The ECHR did not accept the reasoning of the Italian Government. Indeed, the fact that the use of Knox's statements were due to a general case law provision weighed against that use in terms of ECHR case law, as explained in paragraphs 152 - 157 of the ECHR judgment (Google Translation; short texts in square brackets are mine):
153. The Court [ECHR] notes that, although the domestic courts concluded that the impugned statements could not be used against the applicant for the offences of murder and sexual assault, as the Government indicated, in accordance with domestic case-law (see paragraph 142 above), those same statements could have been used, in the absence of counsel, insofar as they themselves constituted a criminal offence.
154. It [the ECHR] further reiterates that restrictions on access to a lawyer for compelling reasons are permitted during the pre-trial phase only in exceptional cases, and that they must be temporary in nature and based on an individual assessment of the specific circumstances of the individual case (see Beuze, cited above, § 142).

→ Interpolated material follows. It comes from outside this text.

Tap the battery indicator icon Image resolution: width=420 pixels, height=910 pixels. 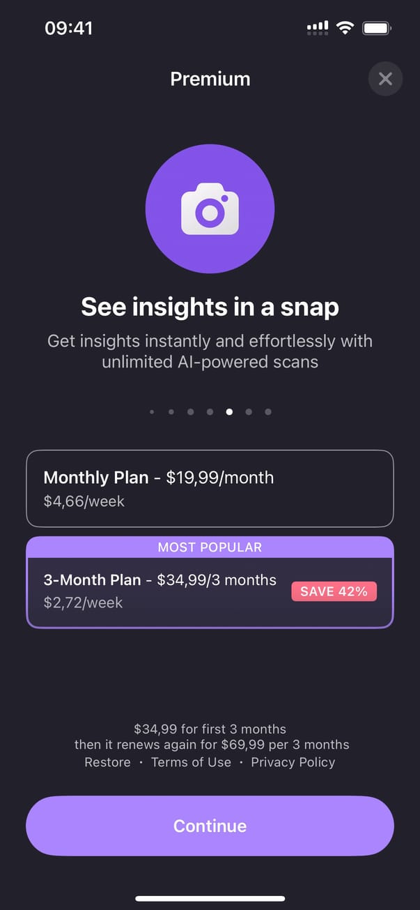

155. In the present case, however, the Government refers to a case-law interpretation permitting the use of spontaneous statements made by a person subject to investigation in the absence of legal counsel when they constitute an offense in themselves.
156. Even if this argument were to be interpreted as a "compelling reason" within the meaning of its case-law, the Court notes, however, that the case-law interpretation relied on has general application. Moreover, the Government have not established the existence of exceptional circumstances that could have justified the restrictions imposed on the applicant's rights. It is not for the Court to seek them on its own initiative (Simeonovi, cited above, § 130).
157. The Court therefore finds no compelling reason that could justify the above-mentioned restrictions in the present case.